Reproduce the records from the line containing "Where should I click to: Click the START" to the line containing "[x=122, y=124]", both lines included, and omit the pictures from your answer.

- SUPPLIED RECORDS -
+++
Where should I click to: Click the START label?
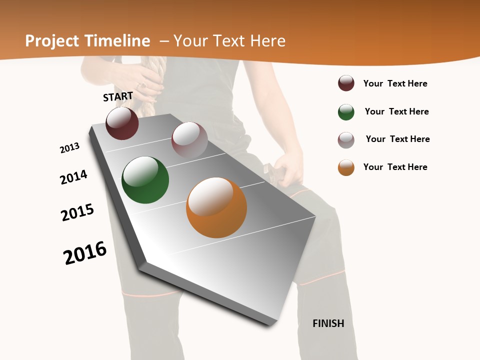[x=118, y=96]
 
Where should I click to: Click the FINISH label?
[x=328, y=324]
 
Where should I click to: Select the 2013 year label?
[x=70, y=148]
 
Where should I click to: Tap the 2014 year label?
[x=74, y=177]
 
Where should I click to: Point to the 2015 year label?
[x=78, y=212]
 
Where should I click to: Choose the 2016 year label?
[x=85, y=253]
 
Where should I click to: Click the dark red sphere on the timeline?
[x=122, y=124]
+++
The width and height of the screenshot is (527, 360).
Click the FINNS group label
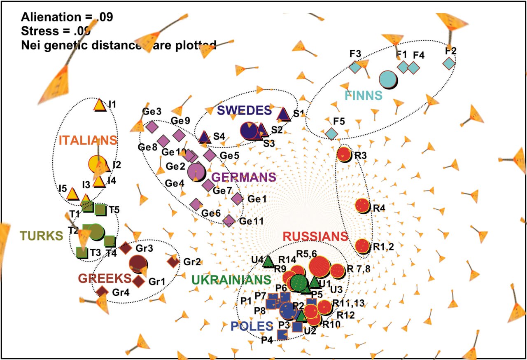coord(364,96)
+++
- FINISHED EXERCISE -
Where should I click to: Click the START label?
[x=118, y=96]
 
Where should I click to: Click the FINISH label?
[x=328, y=324]
 
Where should I click to: Select the 2013 year label?
[x=70, y=148]
 
Where should I click to: Tap the 2014 year label?
[x=74, y=177]
 
Where should I click to: Point to the 2015 year label?
[x=78, y=212]
 
Where should I click to: Choose the 2016 year label?
[x=85, y=253]
 
Where should I click to: Click the dark red sphere on the timeline?
[x=122, y=124]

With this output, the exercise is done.